The discussion focused on the risk factors for school exclusion, the critical need for early intervention, the potential negative impact on the lives of young people and the current school exclusions legal framework and guidance.
Renuka underlined the importance of early intervention, particularly for children from disadvantaged backgrounds and those with additional needs: “Children with social, emotional and mental health difficulties face the highest risk of school exclusion. Educational psychologists are the GPs of the school system but they are not available to families at the point of need. Educational psychologists should be made freely available to children at an early stage to look holistically at the child’s development, identify the risks, and bringing the right interventions to bear. Without this, it is people with means – those who shout the loudest or who can afford to pay privately – that will get attention for their children. Timely access to educational psychologists should be integral to the ‘levelling up’ strategy.”
Rob Williams highlighted the critical role schools play in the early identification of exclusion risk factors but added that they needed support to enable children to remain in school.
Dr Martin Glynn highlighted that exclusion from school features highly within the over representation of black children in the criminal justice system and also noted the importance of young people having a positive “self-concept” and a sense of belonging and inclusion.

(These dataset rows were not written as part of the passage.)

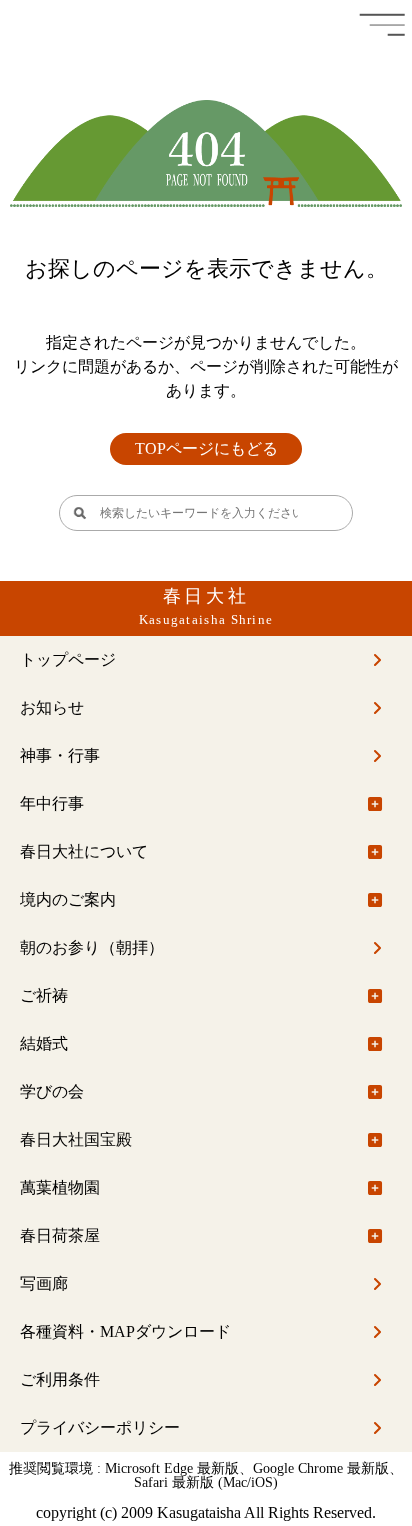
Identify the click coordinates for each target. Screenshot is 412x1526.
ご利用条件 (60, 1379)
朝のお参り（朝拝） (92, 947)
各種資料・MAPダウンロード (125, 1331)
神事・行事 (60, 755)
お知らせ (52, 707)
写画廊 (44, 1283)
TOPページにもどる (206, 448)
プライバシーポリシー (100, 1427)
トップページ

Dr Simon Gallacher, who carried out a review of Coram’s school exclusions pilot project at the London Borough of Kensington and Chelsea, spoke of the learning loss, disengagement and disenchantment experienced by young people who have been excluded from school and the value of a solutions-focused intervention to bridge the gap between parents, carers, their children, and the schools. This was echoed by youth case worker Olu Sowemimo who also disengaged from school as a young person and became involved in county lines. He shared his experience of a fractured system leaving him falling through the gaps. He said that a more that a more joined up multi-agency approach would have helped him to stay in school.
Natasha Bishop from Kensington and Chelsea Family Services underlined the importance of developing services around school exclusion and confirmed that Kensington and Chelsea had commissioned an advocacy-based project which will be led by Clement James Centre with Coram providing psychological and legal expertise.